Segment Open

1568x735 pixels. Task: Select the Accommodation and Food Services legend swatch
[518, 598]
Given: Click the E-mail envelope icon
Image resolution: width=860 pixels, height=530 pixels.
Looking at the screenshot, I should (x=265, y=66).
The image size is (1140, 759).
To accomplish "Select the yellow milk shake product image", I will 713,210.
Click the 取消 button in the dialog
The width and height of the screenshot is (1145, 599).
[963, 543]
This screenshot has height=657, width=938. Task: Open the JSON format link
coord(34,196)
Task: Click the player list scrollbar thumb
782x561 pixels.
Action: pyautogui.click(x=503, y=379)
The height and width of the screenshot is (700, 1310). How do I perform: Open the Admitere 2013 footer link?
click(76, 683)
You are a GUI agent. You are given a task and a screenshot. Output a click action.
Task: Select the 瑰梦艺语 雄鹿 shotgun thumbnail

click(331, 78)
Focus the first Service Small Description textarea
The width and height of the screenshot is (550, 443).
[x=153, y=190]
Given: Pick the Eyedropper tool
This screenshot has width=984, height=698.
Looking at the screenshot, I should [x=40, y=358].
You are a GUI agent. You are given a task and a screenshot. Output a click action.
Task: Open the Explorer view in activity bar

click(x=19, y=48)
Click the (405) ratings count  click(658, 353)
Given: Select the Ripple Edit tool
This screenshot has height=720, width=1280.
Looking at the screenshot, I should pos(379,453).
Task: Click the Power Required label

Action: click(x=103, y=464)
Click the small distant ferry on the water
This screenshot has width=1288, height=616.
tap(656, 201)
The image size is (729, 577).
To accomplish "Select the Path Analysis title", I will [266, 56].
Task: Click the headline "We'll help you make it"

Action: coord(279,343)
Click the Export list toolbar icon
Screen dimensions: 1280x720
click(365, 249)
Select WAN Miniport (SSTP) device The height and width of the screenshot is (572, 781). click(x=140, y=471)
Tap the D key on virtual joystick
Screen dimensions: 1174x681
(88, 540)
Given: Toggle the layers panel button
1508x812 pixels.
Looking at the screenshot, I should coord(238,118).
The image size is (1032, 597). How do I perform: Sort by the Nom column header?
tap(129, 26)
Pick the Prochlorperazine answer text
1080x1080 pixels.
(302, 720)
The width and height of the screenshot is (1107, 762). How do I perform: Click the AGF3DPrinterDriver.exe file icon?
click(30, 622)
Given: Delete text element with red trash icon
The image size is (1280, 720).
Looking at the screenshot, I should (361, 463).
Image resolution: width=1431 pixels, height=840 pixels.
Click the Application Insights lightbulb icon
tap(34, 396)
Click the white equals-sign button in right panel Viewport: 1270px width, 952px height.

Segment Closed

> **What to work on**
The material must be duplicated in full, with each line kept exact.

> **Result**
1568x735 pixels. Task: Select the Accommodation and Food Services legend swatch
[518, 598]
Given: Click the E-mail envelope icon
Image resolution: width=860 pixels, height=530 pixels.
Looking at the screenshot, I should (x=265, y=66).
The image size is (1140, 759).
To accomplish "Select the yellow milk shake product image", I will 713,210.
Click the 取消 button in the dialog
The width and height of the screenshot is (1145, 599).
[963, 543]
This screenshot has height=657, width=938. Task: Open the JSON format link
coord(34,196)
Task: Click the player list scrollbar thumb
782x561 pixels.
Action: pyautogui.click(x=503, y=379)
The height and width of the screenshot is (700, 1310). How do I perform: Open the Admitere 2013 footer link?
click(76, 683)
You are a GUI agent. You are given a task and a screenshot. Output a click action.
Task: Select the 瑰梦艺语 雄鹿 shotgun thumbnail

click(331, 78)
Focus the first Service Small Description textarea
The width and height of the screenshot is (550, 443).
[x=153, y=190]
Given: Pick the Eyedropper tool
This screenshot has width=984, height=698.
Looking at the screenshot, I should [x=40, y=358].
You are a GUI agent. You are given a task and a screenshot. Output a click action.
Task: Open the Explorer view in activity bar

click(x=19, y=48)
Click the (405) ratings count  click(658, 353)
Given: Select the Ripple Edit tool
This screenshot has height=720, width=1280.
Looking at the screenshot, I should pos(379,453).
Task: Click the Power Required label

Action: click(x=103, y=464)
Click the small distant ferry on the water
This screenshot has width=1288, height=616.
tap(656, 201)
The image size is (729, 577).
To accomplish "Select the Path Analysis title", I will [266, 56].
Task: Click the headline "We'll help you make it"

Action: coord(279,343)
Click the Export list toolbar icon
Screen dimensions: 1280x720
click(365, 249)
Select WAN Miniport (SSTP) device The height and width of the screenshot is (572, 781). click(x=140, y=471)
Tap the D key on virtual joystick
Screen dimensions: 1174x681
(88, 540)
Given: Toggle the layers panel button
1508x812 pixels.
Looking at the screenshot, I should coord(238,118).
The image size is (1032, 597). How do I perform: Sort by the Nom column header?
tap(129, 26)
Pick the Prochlorperazine answer text
1080x1080 pixels.
(302, 720)
The width and height of the screenshot is (1107, 762). How do I perform: Click the AGF3DPrinterDriver.exe file icon?
click(30, 622)
Given: Delete text element with red trash icon
The image size is (1280, 720).
Looking at the screenshot, I should (361, 463).
Image resolution: width=1431 pixels, height=840 pixels.
Click the Application Insights lightbulb icon
tap(34, 396)
Click the white equals-sign button in right panel Viewport: 1270px width, 952px height.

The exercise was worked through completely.